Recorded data
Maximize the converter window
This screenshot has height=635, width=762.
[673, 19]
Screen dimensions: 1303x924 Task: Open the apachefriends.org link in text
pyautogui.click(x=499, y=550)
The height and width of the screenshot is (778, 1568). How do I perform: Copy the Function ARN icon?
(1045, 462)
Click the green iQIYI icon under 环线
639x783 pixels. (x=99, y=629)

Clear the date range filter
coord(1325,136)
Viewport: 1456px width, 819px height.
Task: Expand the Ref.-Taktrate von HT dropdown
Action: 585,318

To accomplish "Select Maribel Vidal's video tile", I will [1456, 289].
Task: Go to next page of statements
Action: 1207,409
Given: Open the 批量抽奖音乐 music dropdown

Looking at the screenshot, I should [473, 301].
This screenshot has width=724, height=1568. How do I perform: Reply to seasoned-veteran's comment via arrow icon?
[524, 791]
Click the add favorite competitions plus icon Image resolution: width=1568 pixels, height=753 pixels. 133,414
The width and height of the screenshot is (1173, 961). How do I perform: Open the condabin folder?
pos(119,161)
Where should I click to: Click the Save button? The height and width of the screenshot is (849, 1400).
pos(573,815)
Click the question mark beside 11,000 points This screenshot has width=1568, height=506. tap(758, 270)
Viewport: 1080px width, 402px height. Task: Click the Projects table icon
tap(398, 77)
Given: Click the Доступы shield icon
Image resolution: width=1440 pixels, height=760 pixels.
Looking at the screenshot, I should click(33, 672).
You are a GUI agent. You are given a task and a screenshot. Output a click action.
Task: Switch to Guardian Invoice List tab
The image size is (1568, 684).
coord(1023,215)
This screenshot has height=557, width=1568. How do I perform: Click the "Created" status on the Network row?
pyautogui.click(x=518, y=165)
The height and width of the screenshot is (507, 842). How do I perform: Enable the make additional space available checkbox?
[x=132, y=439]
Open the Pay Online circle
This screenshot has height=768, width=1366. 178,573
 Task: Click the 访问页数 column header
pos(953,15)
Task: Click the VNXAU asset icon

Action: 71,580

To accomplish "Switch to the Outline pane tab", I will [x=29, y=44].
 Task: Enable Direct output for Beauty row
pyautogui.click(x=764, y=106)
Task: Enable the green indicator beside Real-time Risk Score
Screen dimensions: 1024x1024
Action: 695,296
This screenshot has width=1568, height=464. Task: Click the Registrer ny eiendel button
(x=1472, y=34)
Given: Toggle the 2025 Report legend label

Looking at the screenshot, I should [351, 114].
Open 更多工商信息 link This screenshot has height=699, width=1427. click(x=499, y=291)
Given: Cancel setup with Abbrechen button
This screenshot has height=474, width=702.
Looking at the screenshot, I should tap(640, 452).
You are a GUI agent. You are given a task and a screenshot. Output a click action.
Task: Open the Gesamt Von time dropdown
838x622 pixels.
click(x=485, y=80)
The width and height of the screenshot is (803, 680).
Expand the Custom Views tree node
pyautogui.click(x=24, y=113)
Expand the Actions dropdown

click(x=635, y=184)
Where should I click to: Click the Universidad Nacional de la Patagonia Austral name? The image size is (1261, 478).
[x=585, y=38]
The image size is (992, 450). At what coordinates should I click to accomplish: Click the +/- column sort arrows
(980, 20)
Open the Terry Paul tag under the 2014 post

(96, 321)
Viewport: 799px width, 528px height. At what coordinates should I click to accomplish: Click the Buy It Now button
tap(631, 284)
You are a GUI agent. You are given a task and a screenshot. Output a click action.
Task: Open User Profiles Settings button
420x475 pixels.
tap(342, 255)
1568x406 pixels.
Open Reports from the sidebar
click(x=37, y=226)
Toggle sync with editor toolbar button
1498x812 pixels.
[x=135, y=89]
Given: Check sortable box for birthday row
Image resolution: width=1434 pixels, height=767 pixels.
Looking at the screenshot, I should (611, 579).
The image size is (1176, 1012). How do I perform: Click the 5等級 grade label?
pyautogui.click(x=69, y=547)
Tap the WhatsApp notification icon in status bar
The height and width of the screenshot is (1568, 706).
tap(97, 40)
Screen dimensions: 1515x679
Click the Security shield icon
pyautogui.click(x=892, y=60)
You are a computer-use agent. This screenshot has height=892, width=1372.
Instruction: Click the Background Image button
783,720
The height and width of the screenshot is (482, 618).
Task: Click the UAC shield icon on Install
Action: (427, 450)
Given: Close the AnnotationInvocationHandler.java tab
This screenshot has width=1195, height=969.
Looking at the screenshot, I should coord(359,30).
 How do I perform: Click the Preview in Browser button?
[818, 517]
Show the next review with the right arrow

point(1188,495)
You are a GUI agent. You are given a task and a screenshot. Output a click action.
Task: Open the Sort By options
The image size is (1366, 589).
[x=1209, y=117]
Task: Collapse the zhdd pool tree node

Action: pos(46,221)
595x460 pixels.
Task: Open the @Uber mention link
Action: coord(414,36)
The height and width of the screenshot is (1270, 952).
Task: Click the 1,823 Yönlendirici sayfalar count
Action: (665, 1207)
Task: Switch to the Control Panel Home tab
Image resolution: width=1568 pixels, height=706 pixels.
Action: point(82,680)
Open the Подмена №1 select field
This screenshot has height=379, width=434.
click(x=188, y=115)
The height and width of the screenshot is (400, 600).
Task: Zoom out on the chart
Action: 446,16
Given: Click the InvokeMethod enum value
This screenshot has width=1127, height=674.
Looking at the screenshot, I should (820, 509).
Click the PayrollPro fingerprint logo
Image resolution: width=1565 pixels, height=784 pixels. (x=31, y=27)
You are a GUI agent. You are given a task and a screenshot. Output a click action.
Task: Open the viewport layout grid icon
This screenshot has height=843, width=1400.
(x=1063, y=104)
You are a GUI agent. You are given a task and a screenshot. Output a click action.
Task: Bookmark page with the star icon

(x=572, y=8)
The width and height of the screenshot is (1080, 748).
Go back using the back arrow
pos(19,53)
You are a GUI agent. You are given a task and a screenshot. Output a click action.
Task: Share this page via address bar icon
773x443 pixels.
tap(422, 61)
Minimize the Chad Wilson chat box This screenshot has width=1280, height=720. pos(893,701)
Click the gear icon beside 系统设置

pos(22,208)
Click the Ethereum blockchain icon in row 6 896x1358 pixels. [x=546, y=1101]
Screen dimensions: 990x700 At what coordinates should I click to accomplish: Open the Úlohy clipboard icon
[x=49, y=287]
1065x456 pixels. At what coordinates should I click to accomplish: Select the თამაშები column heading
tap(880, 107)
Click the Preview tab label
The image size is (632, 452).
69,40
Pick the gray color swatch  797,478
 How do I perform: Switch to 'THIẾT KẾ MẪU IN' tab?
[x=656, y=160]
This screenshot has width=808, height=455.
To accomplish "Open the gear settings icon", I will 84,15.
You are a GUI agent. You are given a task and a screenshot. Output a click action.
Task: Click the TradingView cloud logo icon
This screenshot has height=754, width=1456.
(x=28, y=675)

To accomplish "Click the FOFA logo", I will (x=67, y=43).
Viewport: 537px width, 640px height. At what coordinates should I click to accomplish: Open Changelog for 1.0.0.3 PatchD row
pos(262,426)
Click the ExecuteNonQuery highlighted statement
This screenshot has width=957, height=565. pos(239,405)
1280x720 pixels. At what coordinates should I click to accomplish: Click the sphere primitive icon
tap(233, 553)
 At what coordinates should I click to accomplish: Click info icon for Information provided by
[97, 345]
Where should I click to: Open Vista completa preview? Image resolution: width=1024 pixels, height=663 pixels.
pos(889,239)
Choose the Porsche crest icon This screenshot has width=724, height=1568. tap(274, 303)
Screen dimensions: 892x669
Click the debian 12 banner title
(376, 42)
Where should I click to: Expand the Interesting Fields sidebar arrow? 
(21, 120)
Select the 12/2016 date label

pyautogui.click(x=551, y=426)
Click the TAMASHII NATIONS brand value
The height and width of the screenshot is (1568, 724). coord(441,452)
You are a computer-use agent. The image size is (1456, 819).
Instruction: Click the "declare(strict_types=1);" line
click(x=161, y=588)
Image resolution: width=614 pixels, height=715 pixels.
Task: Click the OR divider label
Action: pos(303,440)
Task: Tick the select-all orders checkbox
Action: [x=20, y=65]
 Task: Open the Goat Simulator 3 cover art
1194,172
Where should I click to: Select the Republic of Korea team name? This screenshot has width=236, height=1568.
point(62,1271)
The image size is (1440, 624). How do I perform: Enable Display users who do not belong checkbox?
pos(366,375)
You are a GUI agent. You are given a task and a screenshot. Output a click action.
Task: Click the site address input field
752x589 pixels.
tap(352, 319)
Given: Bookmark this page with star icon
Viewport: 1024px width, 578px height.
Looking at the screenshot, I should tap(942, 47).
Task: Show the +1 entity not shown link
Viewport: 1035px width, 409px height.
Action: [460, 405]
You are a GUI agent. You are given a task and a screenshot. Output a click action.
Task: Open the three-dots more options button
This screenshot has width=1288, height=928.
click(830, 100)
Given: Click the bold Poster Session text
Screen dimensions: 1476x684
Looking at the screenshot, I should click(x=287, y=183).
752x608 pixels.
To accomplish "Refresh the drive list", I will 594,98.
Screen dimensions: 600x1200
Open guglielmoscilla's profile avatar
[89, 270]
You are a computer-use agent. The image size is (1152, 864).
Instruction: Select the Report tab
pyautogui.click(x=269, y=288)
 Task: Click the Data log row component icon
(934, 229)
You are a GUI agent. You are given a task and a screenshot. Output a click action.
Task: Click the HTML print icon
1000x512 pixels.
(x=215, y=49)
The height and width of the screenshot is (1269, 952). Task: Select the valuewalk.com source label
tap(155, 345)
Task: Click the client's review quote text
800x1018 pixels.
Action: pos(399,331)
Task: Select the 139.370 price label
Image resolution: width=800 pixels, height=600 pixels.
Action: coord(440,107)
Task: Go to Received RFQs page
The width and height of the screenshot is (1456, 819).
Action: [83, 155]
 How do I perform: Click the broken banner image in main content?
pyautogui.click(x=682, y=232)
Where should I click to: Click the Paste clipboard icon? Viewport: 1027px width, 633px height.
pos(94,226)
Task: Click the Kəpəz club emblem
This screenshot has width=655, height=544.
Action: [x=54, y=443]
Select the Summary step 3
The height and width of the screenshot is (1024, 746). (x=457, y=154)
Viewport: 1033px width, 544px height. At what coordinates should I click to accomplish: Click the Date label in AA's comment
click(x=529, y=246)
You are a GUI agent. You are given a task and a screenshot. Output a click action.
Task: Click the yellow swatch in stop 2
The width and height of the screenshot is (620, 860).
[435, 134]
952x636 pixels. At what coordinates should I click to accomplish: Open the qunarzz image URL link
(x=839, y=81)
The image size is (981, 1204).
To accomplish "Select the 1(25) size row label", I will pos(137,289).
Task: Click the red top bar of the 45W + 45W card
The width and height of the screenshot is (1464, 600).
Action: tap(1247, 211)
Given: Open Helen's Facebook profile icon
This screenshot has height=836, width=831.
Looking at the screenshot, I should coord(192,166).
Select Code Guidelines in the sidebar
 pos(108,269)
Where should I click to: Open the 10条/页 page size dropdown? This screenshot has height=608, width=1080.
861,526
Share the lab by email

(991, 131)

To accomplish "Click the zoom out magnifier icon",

- Work request -
Every line from the line containing "Open 更多工商信息 link" through the line containing "1568x406 pixels." in the records above must be retyped exactly. Leave out the rest.

- Solved problem -
Open 更多工商信息 link This screenshot has height=699, width=1427. click(x=499, y=291)
Given: Cancel setup with Abbrechen button
This screenshot has height=474, width=702.
Looking at the screenshot, I should tap(640, 452).
You are a GUI agent. You are given a task and a screenshot. Output a click action.
Task: Open the Gesamt Von time dropdown
838x622 pixels.
click(x=485, y=80)
The width and height of the screenshot is (803, 680).
Expand the Custom Views tree node
pyautogui.click(x=24, y=113)
Expand the Actions dropdown

click(x=635, y=184)
Where should I click to: Click the Universidad Nacional de la Patagonia Austral name? The image size is (1261, 478).
[x=585, y=38]
The image size is (992, 450). At what coordinates should I click to accomplish: Click the +/- column sort arrows
(980, 20)
Open the Terry Paul tag under the 2014 post

(96, 321)
Viewport: 799px width, 528px height. At what coordinates should I click to accomplish: Click the Buy It Now button
tap(631, 284)
You are a GUI agent. You are given a task and a screenshot. Output a click action.
Task: Open User Profiles Settings button
420x475 pixels.
tap(342, 255)
1568x406 pixels.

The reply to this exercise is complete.